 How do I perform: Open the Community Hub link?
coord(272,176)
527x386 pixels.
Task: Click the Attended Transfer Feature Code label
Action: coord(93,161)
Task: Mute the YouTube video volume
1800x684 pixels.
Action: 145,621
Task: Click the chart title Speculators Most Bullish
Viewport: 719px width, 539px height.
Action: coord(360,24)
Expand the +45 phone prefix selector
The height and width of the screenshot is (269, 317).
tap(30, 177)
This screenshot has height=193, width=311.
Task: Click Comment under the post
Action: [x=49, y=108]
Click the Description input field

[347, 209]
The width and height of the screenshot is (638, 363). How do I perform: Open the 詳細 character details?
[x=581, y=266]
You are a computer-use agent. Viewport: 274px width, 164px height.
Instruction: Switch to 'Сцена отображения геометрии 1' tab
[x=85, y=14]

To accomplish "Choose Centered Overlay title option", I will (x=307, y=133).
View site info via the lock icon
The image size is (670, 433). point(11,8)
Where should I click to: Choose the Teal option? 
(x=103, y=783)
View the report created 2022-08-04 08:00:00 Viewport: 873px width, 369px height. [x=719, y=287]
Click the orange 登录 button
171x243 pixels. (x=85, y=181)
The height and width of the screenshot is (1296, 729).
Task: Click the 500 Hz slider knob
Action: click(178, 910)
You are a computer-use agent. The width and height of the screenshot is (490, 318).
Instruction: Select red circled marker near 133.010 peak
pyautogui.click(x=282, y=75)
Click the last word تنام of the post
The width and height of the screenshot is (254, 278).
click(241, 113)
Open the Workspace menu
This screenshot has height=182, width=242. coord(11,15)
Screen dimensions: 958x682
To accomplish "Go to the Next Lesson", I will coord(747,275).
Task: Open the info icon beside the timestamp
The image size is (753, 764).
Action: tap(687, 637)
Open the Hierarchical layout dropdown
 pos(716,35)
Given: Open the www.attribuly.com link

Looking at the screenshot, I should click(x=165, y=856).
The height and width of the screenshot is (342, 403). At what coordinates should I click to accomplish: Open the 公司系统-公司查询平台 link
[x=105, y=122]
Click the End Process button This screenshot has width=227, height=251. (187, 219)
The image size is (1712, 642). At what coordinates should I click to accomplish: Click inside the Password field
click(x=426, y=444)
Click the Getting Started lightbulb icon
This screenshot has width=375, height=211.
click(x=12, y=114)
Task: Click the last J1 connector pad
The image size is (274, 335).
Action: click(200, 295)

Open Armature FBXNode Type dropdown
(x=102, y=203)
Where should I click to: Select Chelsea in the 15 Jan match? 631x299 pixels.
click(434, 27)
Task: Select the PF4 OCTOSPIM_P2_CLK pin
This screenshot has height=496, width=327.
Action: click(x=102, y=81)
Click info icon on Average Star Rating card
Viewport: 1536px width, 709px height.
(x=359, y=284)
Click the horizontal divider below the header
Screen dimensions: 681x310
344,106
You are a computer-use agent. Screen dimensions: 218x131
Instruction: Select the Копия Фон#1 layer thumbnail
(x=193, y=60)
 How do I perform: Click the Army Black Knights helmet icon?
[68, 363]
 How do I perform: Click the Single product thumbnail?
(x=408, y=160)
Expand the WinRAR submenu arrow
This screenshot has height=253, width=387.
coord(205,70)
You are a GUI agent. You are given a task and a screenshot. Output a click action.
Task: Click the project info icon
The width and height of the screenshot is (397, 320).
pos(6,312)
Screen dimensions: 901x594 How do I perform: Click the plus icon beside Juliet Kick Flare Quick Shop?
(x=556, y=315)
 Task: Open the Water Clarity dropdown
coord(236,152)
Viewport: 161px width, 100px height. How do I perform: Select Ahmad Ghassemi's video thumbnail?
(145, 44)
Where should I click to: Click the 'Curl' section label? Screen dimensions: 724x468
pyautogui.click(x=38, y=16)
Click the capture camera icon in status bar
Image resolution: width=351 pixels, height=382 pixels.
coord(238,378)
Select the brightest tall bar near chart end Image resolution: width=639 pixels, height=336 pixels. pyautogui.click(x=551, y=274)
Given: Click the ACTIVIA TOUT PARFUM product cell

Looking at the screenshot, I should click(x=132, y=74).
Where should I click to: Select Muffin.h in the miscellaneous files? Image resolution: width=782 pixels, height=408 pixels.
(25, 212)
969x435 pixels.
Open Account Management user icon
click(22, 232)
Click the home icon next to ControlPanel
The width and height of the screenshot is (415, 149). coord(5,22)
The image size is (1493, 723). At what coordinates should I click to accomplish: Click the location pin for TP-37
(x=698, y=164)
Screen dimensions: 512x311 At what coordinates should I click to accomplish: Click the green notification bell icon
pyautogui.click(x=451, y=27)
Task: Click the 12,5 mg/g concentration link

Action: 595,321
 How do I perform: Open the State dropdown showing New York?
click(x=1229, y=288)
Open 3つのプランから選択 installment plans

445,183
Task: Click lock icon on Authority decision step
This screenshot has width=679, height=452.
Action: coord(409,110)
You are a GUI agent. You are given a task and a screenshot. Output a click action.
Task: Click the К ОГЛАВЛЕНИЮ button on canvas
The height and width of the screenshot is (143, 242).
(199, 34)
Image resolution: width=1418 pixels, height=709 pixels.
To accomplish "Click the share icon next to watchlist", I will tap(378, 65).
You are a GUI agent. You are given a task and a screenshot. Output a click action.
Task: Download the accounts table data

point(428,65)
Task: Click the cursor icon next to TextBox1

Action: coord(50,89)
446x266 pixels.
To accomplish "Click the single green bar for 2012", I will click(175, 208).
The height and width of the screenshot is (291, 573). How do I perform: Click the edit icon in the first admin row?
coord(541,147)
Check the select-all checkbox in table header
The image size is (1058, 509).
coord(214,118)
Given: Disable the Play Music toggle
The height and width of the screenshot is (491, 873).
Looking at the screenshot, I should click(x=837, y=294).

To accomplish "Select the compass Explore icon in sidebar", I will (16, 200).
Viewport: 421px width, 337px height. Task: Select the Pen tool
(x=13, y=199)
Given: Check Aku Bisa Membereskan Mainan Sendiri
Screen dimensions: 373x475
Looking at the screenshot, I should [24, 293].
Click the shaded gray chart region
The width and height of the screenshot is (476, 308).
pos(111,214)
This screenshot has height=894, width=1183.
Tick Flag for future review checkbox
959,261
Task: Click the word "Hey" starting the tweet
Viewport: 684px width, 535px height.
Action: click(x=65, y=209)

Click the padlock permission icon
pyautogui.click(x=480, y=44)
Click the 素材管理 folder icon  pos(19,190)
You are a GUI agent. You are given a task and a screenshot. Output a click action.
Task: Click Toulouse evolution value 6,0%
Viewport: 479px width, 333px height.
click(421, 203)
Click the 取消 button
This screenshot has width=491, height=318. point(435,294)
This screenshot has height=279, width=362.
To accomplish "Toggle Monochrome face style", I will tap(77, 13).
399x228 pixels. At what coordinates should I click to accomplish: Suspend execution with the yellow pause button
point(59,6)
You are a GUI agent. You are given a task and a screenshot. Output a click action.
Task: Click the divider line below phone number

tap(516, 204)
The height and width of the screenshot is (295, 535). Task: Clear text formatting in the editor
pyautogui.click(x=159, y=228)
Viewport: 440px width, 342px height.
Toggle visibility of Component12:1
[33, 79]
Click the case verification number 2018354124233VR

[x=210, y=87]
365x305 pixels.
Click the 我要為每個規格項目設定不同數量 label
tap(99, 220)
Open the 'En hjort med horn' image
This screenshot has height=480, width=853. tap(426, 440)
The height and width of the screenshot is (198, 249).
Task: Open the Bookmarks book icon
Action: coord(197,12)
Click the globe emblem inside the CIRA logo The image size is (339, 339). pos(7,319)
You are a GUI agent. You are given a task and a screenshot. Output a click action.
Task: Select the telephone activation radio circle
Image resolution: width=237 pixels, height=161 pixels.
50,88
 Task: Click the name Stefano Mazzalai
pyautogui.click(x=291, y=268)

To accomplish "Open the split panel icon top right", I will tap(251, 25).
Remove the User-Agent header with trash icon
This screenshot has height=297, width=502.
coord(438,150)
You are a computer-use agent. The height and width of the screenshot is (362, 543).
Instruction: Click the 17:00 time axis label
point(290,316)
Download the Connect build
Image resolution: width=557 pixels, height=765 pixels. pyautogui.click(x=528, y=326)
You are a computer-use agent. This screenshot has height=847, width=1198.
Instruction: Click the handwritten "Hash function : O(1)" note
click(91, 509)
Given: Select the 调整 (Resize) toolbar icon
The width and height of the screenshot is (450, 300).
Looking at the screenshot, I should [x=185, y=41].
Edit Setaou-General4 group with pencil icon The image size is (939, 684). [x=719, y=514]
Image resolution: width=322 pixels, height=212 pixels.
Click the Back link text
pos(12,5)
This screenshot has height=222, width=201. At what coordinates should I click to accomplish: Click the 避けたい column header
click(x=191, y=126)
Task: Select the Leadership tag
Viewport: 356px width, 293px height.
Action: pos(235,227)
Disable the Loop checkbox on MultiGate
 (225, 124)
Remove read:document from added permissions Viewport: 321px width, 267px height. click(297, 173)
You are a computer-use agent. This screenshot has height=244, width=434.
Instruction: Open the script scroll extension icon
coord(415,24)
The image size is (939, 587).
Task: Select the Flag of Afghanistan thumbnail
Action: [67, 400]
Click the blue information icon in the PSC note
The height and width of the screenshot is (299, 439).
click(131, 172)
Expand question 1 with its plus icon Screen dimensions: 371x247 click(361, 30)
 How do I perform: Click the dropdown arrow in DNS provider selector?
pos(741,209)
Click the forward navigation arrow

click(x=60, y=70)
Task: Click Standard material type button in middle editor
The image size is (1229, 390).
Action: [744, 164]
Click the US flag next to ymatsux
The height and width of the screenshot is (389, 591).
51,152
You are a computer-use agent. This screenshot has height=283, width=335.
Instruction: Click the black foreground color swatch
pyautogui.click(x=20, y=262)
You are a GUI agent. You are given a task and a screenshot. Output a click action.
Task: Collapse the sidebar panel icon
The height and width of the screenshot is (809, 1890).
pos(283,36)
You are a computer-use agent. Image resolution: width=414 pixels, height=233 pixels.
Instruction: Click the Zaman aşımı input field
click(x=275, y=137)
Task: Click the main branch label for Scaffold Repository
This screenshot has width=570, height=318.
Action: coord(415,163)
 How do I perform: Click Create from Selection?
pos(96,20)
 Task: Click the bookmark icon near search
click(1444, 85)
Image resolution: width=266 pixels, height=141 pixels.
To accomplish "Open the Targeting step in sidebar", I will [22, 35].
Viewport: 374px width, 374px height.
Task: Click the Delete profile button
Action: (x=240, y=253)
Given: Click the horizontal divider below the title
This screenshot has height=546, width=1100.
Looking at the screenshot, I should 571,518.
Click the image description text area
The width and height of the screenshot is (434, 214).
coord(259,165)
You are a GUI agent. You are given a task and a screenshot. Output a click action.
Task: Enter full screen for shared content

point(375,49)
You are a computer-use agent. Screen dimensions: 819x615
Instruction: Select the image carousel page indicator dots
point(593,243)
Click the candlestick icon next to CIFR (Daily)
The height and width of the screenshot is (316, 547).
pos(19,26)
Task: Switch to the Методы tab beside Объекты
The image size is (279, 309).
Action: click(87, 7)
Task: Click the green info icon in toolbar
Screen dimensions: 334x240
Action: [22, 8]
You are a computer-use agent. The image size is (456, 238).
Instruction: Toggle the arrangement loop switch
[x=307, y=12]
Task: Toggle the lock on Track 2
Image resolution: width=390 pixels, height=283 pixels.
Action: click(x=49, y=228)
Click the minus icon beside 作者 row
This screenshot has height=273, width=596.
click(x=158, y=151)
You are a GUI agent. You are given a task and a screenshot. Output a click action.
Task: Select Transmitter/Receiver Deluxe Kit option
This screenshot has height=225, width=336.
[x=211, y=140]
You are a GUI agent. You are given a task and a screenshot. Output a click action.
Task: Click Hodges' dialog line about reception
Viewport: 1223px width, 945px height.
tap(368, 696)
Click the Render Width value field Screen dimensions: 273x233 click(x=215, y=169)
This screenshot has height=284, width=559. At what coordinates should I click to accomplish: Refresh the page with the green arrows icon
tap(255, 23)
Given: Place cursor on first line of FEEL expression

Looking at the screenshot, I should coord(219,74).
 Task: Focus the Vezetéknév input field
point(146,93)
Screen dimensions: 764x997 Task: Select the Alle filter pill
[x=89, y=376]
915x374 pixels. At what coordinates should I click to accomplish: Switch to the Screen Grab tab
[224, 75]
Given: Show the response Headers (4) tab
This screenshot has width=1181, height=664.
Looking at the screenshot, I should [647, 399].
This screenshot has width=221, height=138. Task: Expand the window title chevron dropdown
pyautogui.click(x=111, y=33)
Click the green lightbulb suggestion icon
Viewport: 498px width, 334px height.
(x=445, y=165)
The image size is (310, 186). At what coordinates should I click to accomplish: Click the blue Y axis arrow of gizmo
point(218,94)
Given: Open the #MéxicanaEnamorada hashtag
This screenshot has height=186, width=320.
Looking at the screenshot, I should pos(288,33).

Exercise requirements>
Wherever the line holding "The image size is (1229, 390)." falls in the entries above, copy exactly from it through the line holding "Task: Toggle the lock on Track 2", inclusive, and add nothing.

Answer space>
The image size is (1229, 390).
Action: [744, 164]
Click the US flag next to ymatsux
The height and width of the screenshot is (389, 591).
51,152
You are a computer-use agent. This screenshot has height=283, width=335.
Instruction: Click the black foreground color swatch
pyautogui.click(x=20, y=262)
You are a GUI agent. You are given a task and a screenshot. Output a click action.
Task: Collapse the sidebar panel icon
The height and width of the screenshot is (809, 1890).
pos(283,36)
You are a computer-use agent. Image resolution: width=414 pixels, height=233 pixels.
Instruction: Click the Zaman aşımı input field
click(x=275, y=137)
Task: Click the main branch label for Scaffold Repository
This screenshot has width=570, height=318.
Action: coord(415,163)
 How do I perform: Click Create from Selection?
pos(96,20)
 Task: Click the bookmark icon near search
click(1444, 85)
Image resolution: width=266 pixels, height=141 pixels.
To accomplish "Open the Targeting step in sidebar", I will [22, 35].
Viewport: 374px width, 374px height.
Task: Click the Delete profile button
Action: (x=240, y=253)
Given: Click the horizontal divider below the title
This screenshot has height=546, width=1100.
Looking at the screenshot, I should 571,518.
Click the image description text area
The width and height of the screenshot is (434, 214).
coord(259,165)
You are a GUI agent. You are given a task and a screenshot. Output a click action.
Task: Enter full screen for shared content

point(375,49)
You are a computer-use agent. Screen dimensions: 819x615
Instruction: Select the image carousel page indicator dots
point(593,243)
Click the candlestick icon next to CIFR (Daily)
The height and width of the screenshot is (316, 547).
pos(19,26)
Task: Switch to the Методы tab beside Объекты
The image size is (279, 309).
Action: click(87, 7)
Task: Click the green info icon in toolbar
Screen dimensions: 334x240
Action: [22, 8]
You are a computer-use agent. The image size is (456, 238).
Instruction: Toggle the arrangement loop switch
[x=307, y=12]
Task: Toggle the lock on Track 2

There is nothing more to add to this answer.